There are so many mistakes there that it is hard to count. Firstly, the attacks on others in this way seems to be an externalisation of his primary insecurities about the nature of power, and peoples own identities. Why would he do this if he was comfortable in and of himself? He seemed to have no deep personal attachments to anyone throughout his life. For a man of such stature could it have been that he was unable to achieve true love from others, and thus feared that any such thing was an illusion? If he sincerely believed in what he wrote, his actions would have borne themselves out through some pattern of consistency, but this is not the case. He was never as evil as he made himself out to be, nor was he as contrite as he appeared to be in those moments when he was caught. I believe Sade lived a life of illusions and simple imagery. He semi-believed the lies of others, and the lies he told himself, and when he grew to realise just how empty and transparent they all were, he railed against the universe which bore him.

This recollection of "At Home with the Marquis de Sade" (see references below) is largely drawn on memory, I do not have my copy handy to check every detail. I will claim that it is accurate in tenor if not every detail.

Recent biographies de Sade largely replace the myth and rumor which has surrounded the use of his name as the foundation of the term 'sadism'. The Marquis, seen with rigor of historical study comes across at least partly in character with his time, and also having some distinctly different views than either his fellow libertines or indeed any element of pre or post revolutionary France.

Unlike his contemporaries de Sade allowed some of his exploits to become quite public knowledge. He also was unique in writing extensively about his views on atheism and Certainly many of his aristocratic contemporaries engaged in more serious debauches, however most were more politic about them. De Sade managed to curry the favor (or escape the notice) of most of these regimes at one time or another. The Marquis was very nearly executed during the Terror following the revolution, being at the time imprisoned in the Bastille, he was witness to many executions. This experience clearly had a profound effect on his later views and writings.

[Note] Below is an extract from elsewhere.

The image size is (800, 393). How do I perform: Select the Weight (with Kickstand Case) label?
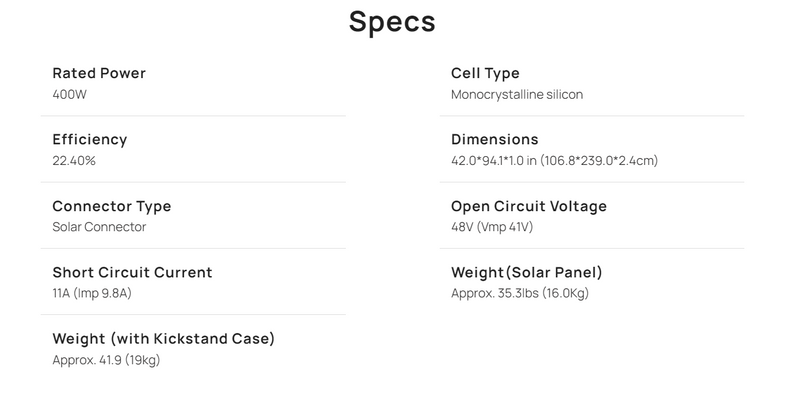coord(163,339)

Equally, however, in the wavering mores of the times made he still managed to be the target of one or another element of every government from the House of Bourbon to after the rule of Bonaparte. At several junctures his fortunes hinged entirely upon the support of his wife's powerful and wealthy family. That was later to be his undoing when they decided it was prudent to see that he stayed incarcerated.

Sexual life

De Sade had a strong appetite for sex, and inevitably when that was restricted to 'vanilla' sex (even if relatively frequent), he would eventually arrange a debauch, characteristically of epic proportion. And inevitably he was caught after most of these.

There was one extended period, less well documented when he lived in relative peace and indulge his pleasures for several years at his family's estate at La Coste in Provence. After that extended stay he spent most of his years in prison.

SM life

De Sade went to great effort to arrange various debauches, usually with close friends and usually the entertainment was paid prostitutes. This was quite similar to the approach of his contemporaries, except that de Sade was actually more private and held smaller 'events' and being perceived as secretive (with respect to themselves) caused his peers to think of him as a pervert.

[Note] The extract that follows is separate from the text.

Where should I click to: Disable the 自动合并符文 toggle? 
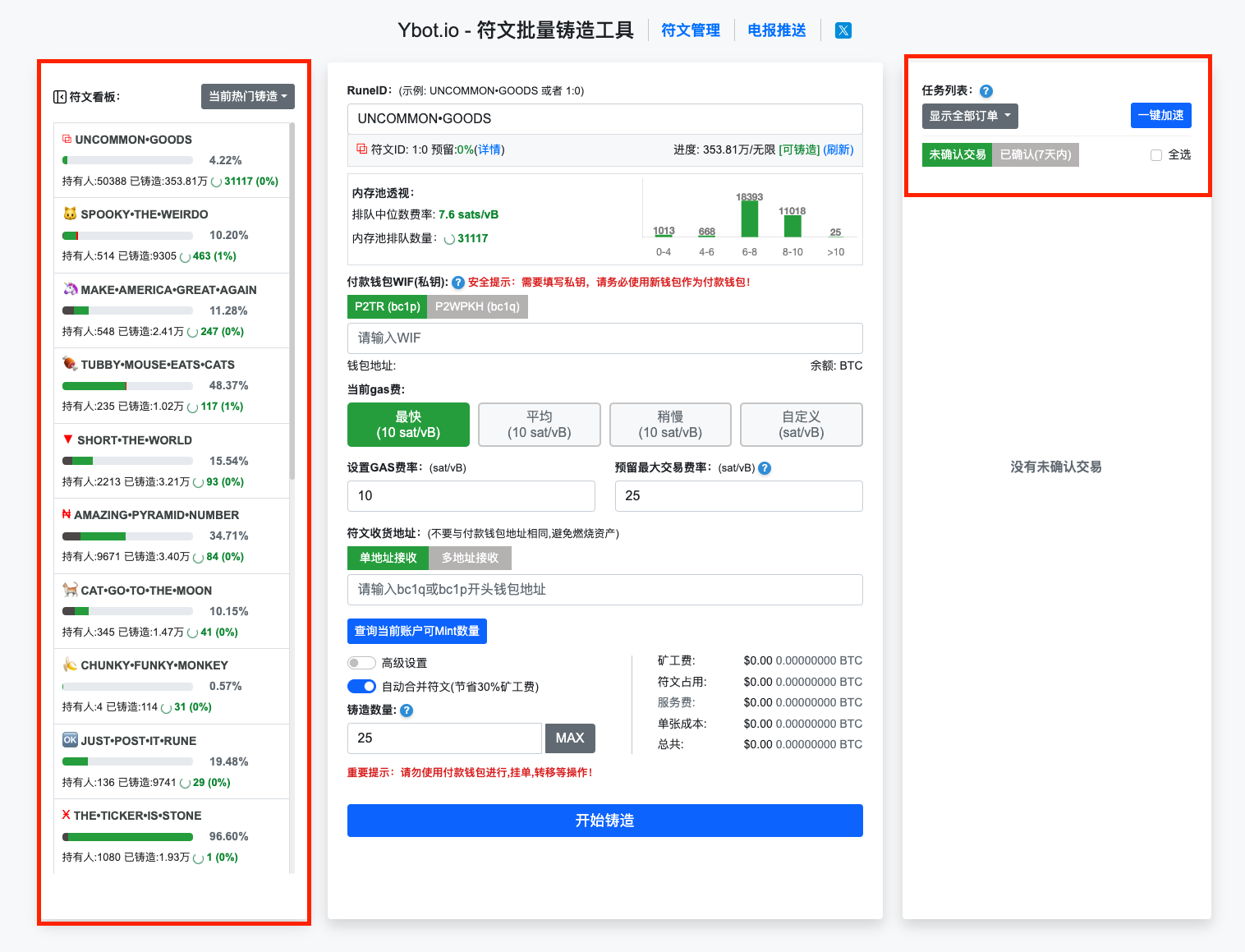click(361, 686)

De Sade's often immature approach to life led him (again like many of his contemporaries) to substantially out spend his income. By today's standards many would view him as a perpetual spoiled adolescent.

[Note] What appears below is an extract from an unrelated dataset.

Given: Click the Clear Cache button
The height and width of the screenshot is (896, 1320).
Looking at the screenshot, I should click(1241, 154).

The prostitutes of the day included famous, sought-after and expensive women and de Sade used some substantial part of his resources trying to maintain women of this calibre. However usually for his debauches he would seek out less expensive women, who generally were not in agreement with what he had in mind.

And inevitably when these parties were over these women would talk to their protectors or the police and de Sade would become the focus of another scandal. Some of the women were paid off (by de Sade's in-laws), but as time went on each new arrest resulted in a heavier sentence.

Most of the Marquis's writings were composed while in prison. Especially in the later years of the Napoleonic empire, they were traded only illegally and it seems that de Sade repudiated his authorship of many of them in order to escape further prosecutions. The various scandalous pornographies varied from extraordinarily long and detailed revues of (almost entirely) imaginary scenarios (which differs from the SM and pornography of today foremost in its highly repetitive verbosity)..

De Sade (like most of his peers) engaged in homo-erotic as well as hetero sexuality. He also was not purely a sadist, as it is well documented that he enjoyed playing on either end of the whip.

As other wu's have suggested it is not possible to make the Marquis de Sade into a modern practioner of leathersex. However this is a facile truism. The terms Sadist and Masochist did not then exist, and he lived a century before time when psychoanalysis would 'define' homosexuality and the wide array of paraphilias of which sadomasochism is only one example.

De Sade's story is more complex than his simple notoriety would suggest. He was unique in his time for having expressed strong (and original) views about the nature of sexuality, morality and religion.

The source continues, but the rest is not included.